- [WORK INSTRUCTION]: Please set down, with no changes, every line of the material below from the one containing "How do I perform: Click" through the end. Skip the pictures.

- [INFORMATION]:
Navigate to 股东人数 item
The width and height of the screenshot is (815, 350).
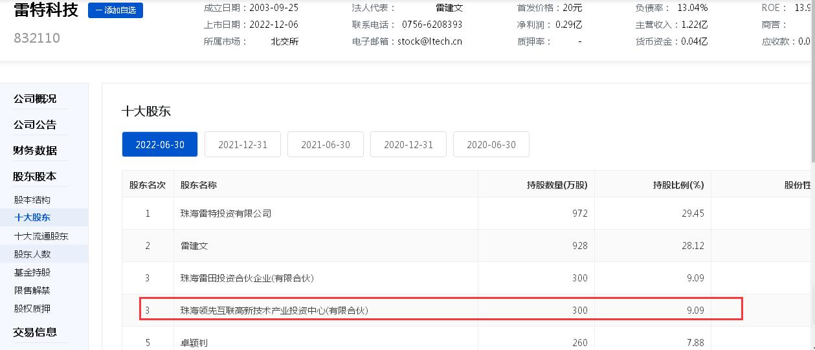pos(32,254)
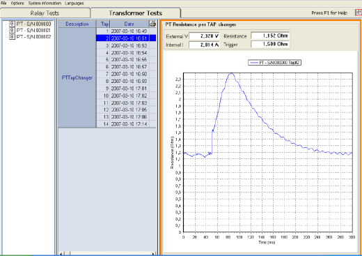This screenshot has width=362, height=256.
Task: Click the Date column header
Action: pyautogui.click(x=129, y=24)
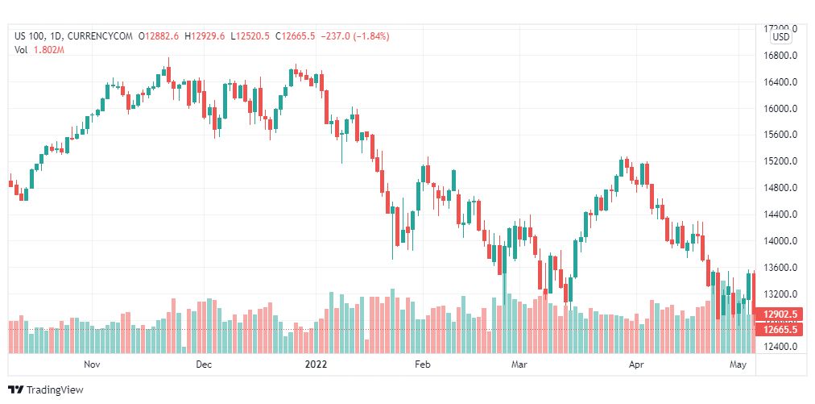Screen dimensions: 815x404
Task: Click the 16800.0 level on price axis
Action: tap(780, 56)
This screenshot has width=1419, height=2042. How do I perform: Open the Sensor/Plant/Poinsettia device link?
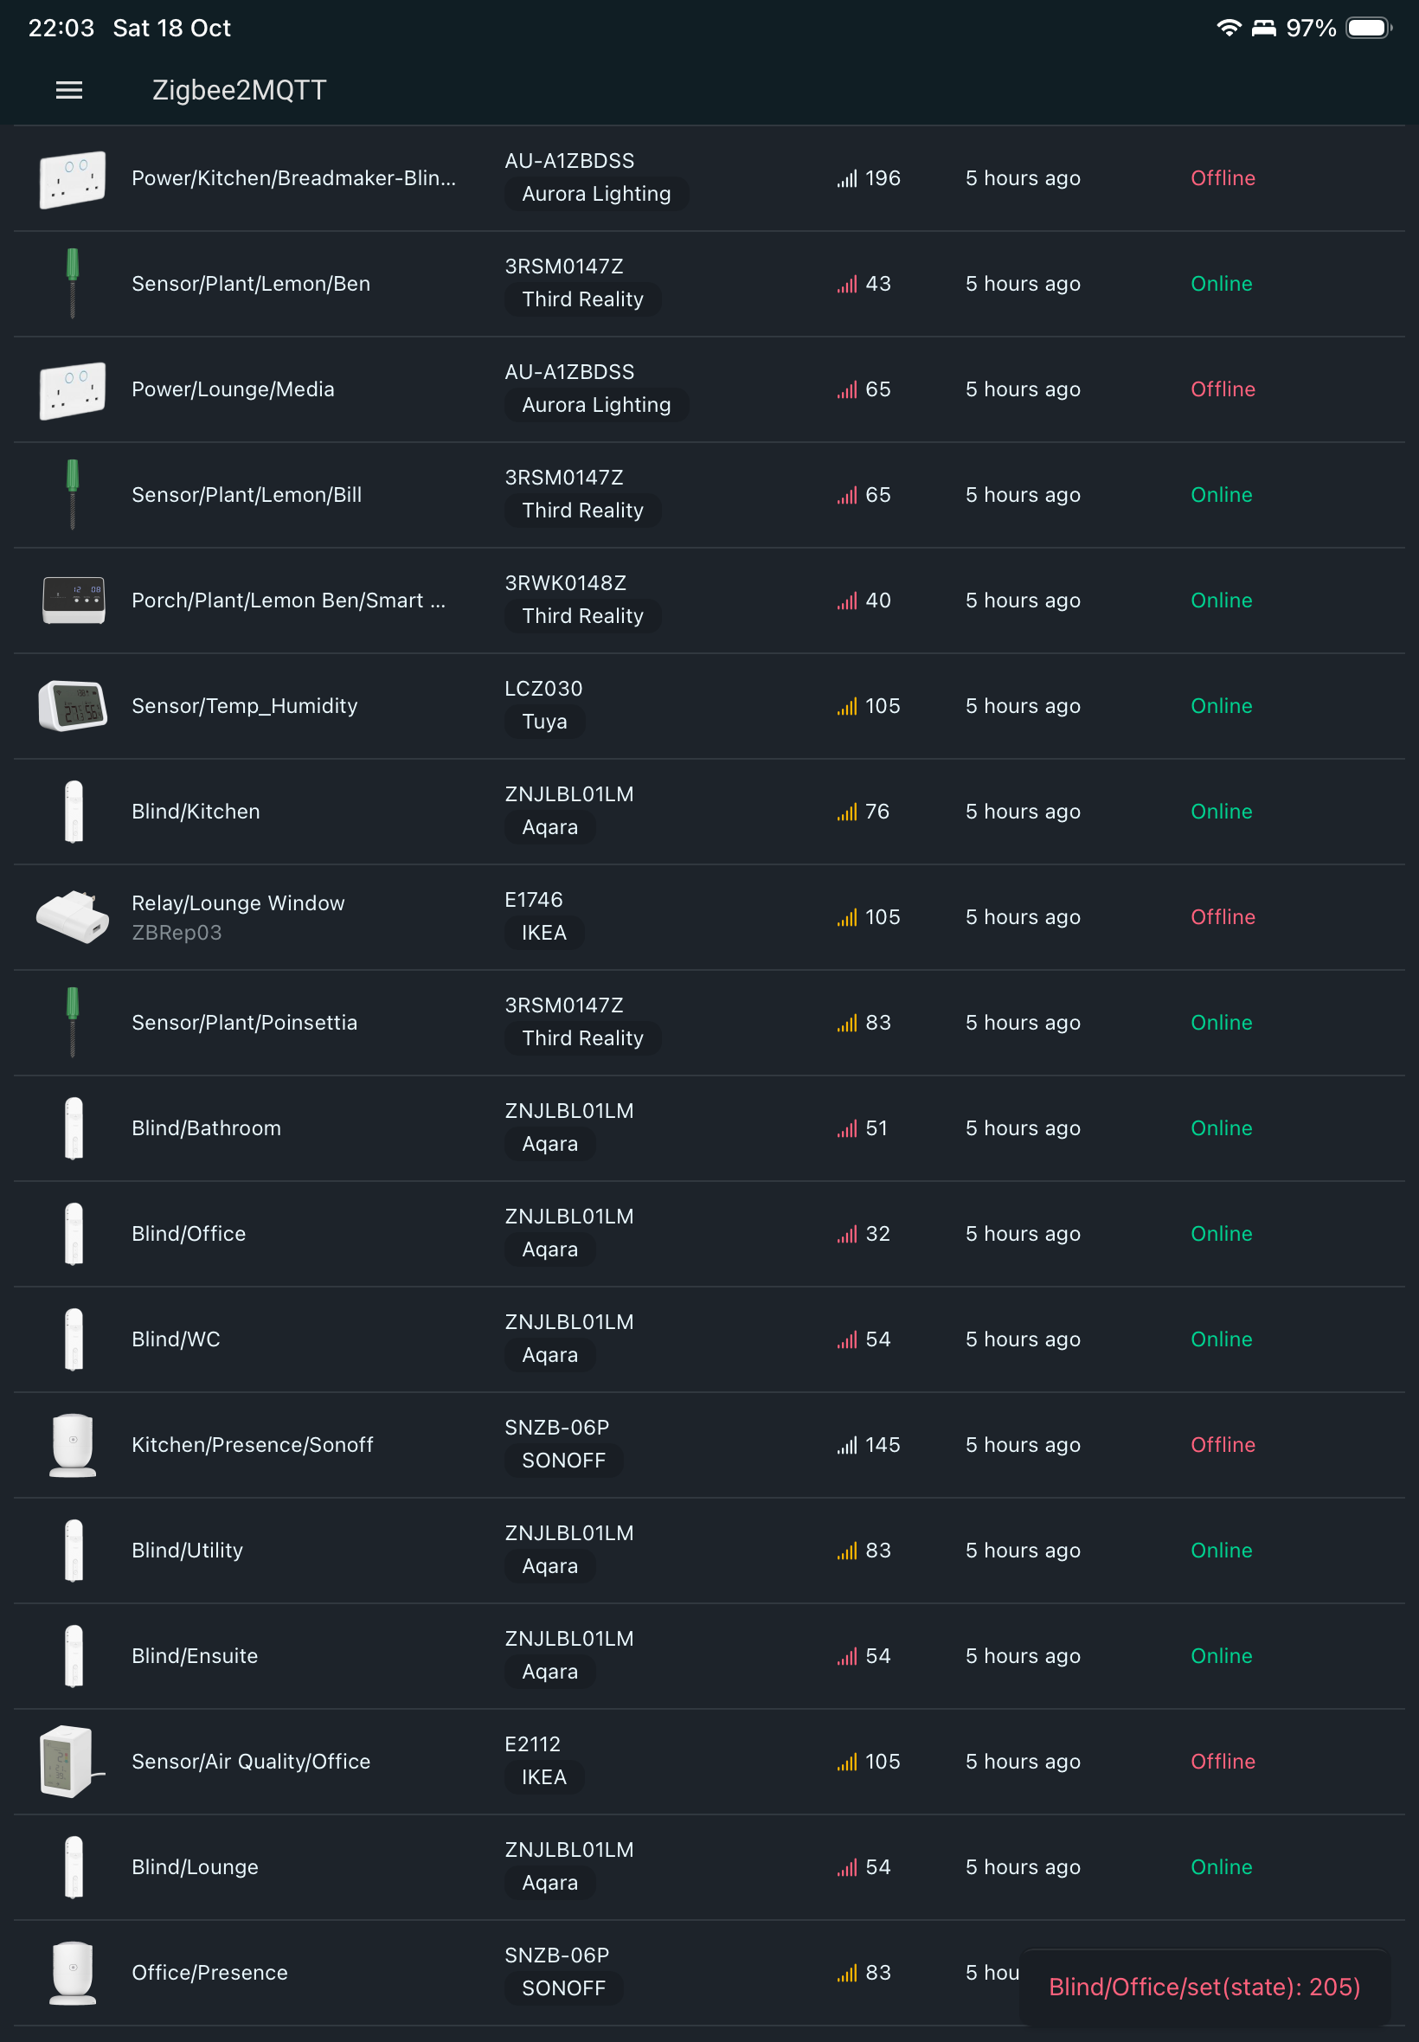(x=245, y=1022)
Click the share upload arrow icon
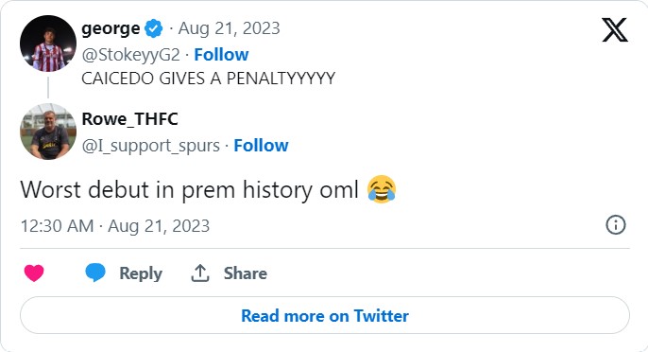 [x=200, y=273]
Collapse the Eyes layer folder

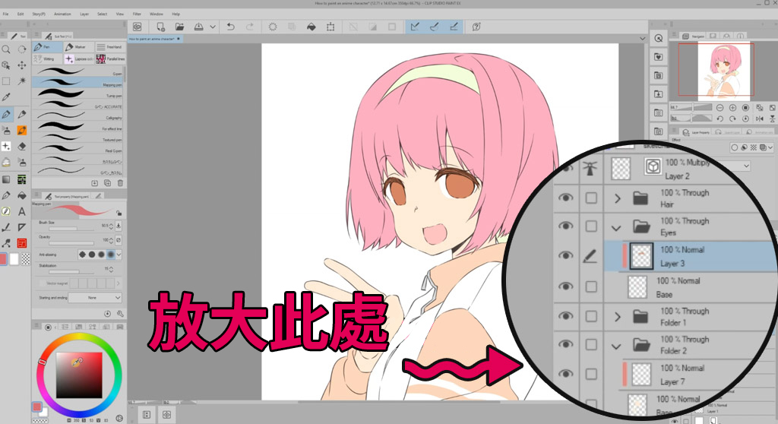(617, 227)
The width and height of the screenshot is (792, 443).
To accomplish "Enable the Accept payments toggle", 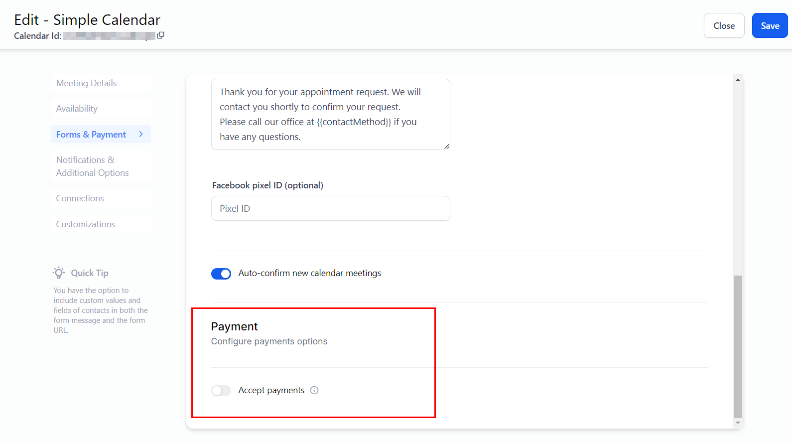I will click(221, 391).
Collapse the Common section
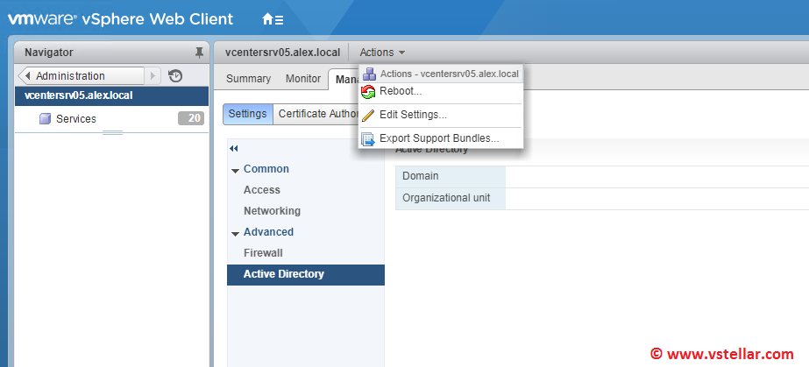This screenshot has height=367, width=809. point(235,170)
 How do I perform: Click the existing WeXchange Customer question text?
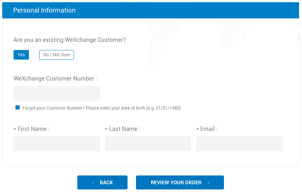pos(70,40)
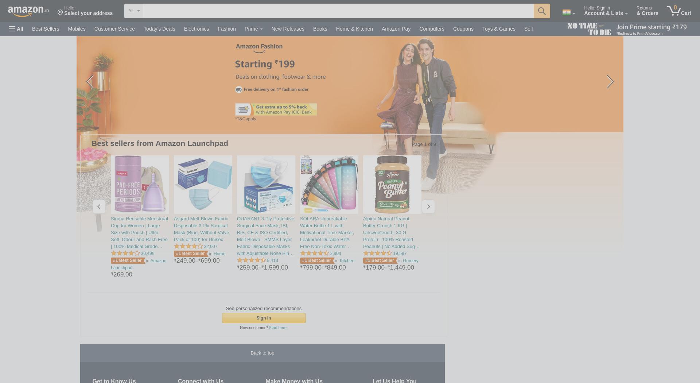The width and height of the screenshot is (700, 383).
Task: Advance the Launchpad carousel to next page
Action: (428, 207)
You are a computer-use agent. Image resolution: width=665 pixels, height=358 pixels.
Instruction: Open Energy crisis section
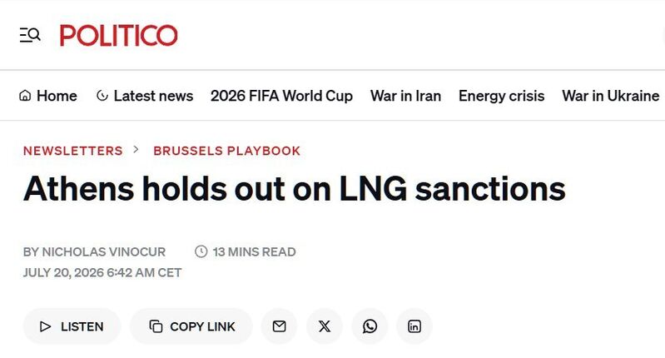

- [TASK RESULT]:
 How do I perform: Click the existing WeXchange Customer question text?
pos(70,40)
The width and height of the screenshot is (700, 383).
Task: Advance the Launchpad carousel to next page
Action: (428, 207)
You are a computer-use agent. Image resolution: width=665 pixels, height=358 pixels.
Instruction: Open Energy crisis section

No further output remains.